The Week In Quotes: December 5, 2008

Compiled by Mark Zajack

LOOKING FOR FUN IN ALL THE WRONG PLACES

"I felt we were really into the game on both sides of the ball. And so (I was) looking for a lift."
-Raiders head coach Tom Cable, on why he called the fake field goal in which holder Shane Lechler flipped it backward between his legs in the direction of kicker Sebastian Janikowski.
"It's something we've worked on for two years. They were lined up exactly as we wanted."
-Cable.
"I don't think it was a big deal. Obviously the touchdown was a big deal, but the team continued to play."
-Cable.
"I think you have to have creativity. It certainly gives the players a chance to go out and execute something that's creative and have fun doing it."
-Cable.
"We do that in practice all the time, but I never knew it was a real thing that we were going to attempt."
-Raiders cornerback Nnamdi Asomugha. (Contra Costa Times)

HASLETT (HUGE MC SERCH FAN, I HEAR) SEES "THE GAS FACE"

"[Jackson] was gassed, and his leg started to bother him."
-Rams head coach Jim Haslett, explaining why running back Steven Jackson's final carry came with over 14 minutes left in the game.
"No, I wasn't gassed. I had 21 carries and felt great. So, it wasn't me and my conditioning. I wish (Haslett) would stop saying that."
-Jackson. (St. Louis Post-Dispatch)

ARE THE SKINS DUE? WHAT'S THE DUE DATE?

"I'm hurting. It's not as much pain, but it's a significant amount of swelling. I compare it to a pregnant woman's foot."
-Redskins linebacker London Fletcher, on why he was back in a boot to protect his injured left foot a day after he recorded a team-high 11 tackles in the Redskins' 23-7 loss to the Giants. (Washington Post)

DO WE TRAIN HIM ON A SLIP 'N SLIDE OR WET BANANA?

"He's probably the worst slider in the league."
-Redskins offensive lineman Randy Thomas, describing quarterback Jason Campbell's slide, debuted last week in Seattle.
"An implosion, almost."
-Redskins offensive lineman Pete Kendall.
"Oh, so embarrassed. Did you see it? Ok, enough said. That was SO bad. But anyway, we'll work on that. I'm gonna have renewed energy. I'm gonna put some new feeling into the way I coach him sliding."
-Redskins head coach Jim Zorn, on the failed results of his fabled slide teaching methods.
"He needs to work on it. Probably at home, on carpet, with some socks."
-Thomas. (Washington Post)

BENGAL FANS AREN'T THE ONLY ONES IN DISBELIEF

"I couldn’t believe he threw it.
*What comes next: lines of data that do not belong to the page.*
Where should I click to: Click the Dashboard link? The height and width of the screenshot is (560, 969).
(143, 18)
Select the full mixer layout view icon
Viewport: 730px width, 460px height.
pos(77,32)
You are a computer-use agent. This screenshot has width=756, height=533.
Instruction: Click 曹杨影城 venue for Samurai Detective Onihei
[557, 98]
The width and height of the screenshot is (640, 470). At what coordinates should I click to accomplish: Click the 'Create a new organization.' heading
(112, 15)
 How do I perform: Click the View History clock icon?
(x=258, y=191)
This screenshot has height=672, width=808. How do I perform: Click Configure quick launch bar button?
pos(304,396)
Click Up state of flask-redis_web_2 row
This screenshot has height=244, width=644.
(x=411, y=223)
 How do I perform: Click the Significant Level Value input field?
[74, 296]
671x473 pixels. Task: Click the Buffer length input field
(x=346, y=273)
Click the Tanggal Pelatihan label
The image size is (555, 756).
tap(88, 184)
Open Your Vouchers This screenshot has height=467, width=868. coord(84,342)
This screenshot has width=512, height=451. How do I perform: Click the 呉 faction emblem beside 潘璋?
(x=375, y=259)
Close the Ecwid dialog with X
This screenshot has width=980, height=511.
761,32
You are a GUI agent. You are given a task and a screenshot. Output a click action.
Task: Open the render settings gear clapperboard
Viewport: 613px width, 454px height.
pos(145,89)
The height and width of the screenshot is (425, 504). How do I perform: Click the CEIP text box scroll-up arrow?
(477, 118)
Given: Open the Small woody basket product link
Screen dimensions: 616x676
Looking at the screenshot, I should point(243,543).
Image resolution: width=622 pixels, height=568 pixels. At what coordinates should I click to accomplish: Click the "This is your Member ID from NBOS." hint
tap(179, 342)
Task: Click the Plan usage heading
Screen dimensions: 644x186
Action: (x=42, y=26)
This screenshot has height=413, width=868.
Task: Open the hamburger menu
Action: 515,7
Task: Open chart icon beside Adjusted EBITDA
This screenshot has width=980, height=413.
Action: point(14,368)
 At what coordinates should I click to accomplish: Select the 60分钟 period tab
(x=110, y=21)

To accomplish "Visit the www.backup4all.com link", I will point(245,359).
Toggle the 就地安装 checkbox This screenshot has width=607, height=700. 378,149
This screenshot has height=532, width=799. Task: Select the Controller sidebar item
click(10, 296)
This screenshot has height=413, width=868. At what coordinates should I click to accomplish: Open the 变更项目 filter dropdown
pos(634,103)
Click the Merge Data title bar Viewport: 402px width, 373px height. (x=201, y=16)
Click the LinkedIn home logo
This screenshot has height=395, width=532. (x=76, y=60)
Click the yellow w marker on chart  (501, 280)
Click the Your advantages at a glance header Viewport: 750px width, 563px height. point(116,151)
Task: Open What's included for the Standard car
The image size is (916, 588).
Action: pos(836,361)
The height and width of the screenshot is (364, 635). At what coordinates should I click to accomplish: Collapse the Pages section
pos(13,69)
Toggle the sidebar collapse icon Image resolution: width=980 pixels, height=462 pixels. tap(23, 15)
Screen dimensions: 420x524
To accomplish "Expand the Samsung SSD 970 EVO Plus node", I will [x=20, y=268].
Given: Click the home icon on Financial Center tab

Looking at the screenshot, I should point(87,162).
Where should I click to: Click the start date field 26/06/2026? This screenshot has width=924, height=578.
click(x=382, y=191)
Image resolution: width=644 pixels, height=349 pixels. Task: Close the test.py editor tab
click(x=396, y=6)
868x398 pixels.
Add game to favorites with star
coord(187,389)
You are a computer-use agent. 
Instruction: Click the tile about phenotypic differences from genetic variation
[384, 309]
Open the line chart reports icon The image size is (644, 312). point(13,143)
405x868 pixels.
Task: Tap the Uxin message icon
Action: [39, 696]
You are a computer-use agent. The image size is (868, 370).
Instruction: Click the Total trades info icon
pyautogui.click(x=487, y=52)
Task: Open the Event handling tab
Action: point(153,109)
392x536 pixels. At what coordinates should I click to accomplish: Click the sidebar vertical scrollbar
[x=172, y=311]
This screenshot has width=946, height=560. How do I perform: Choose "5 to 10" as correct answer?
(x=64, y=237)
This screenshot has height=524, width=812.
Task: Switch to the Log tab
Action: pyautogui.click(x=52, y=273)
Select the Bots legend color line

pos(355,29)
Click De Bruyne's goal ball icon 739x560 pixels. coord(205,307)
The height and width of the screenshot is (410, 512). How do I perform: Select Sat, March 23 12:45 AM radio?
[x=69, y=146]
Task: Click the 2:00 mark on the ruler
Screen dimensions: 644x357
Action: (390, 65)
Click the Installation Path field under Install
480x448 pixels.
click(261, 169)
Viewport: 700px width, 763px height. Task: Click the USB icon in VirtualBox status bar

I was shocked he threw it."
-Ravens safety Jim Leonhard, on easily picking off Bengals quarterback Ryan Fitzpatrick and returning it for a touchdown. (Star Telegram)

FIRST WE WIN. THEN WE WILL MAKE CHANGES THAT CAN HELP US WIN. GOT IT CINCINNATI BIZZARO FANS?

"I thought that was a good statement. No one down here is happy with what has happened and we all want to correct it badly. That was an indication he plans on correcting it."
-Bengals president Mike Brown, on head coach Marvin Lewis' post-game statement that fans won't be subject to a season this bad next year.
"He has them out there trying to the best of their abilities. At least in my eye. And on this point my eye counts."
-Brown, who did not specify which eye he had open.
"The answer to the general manager problem is the same answer that we have to have for all these criticisms. We have to win. When we manage to do that, we won't hear so much about that kind of talk."
-Brown, on his "logic" for not hiring a general manager.
"I've heard about the billboards. I don't rush out to pillory myself and look at them."
-Brown, on the WhoDeyRevolution billboards, which call for a general manager to be hired. (Bengals.com)

YOU DON'T HAVE EYES IN THE BACK OF YOUR HEAD? YOU MIGHT AFTER THAT HIT

"It is a foul to hit with your helmet against a defenseless receiver. It is a foul to throw a forearm into the neck or head area of your opponent. I don't think either of those things happened. I'm not a fan of those high hits, but if you do it with your shoulder you're OK. ... You might have to factor in that it was deflected early and does that make it become late. But the actual hit itself is probably OK."
-NFL vice president of officiating Mike Pereira, on whether Steelers safety Ryan Clark's big hit on Patriots receiver Wes Welker was illegal.
"Did it look like I saw Clark coming?"
-Welker, when asked if he saw Clark coming. (ESPN.com)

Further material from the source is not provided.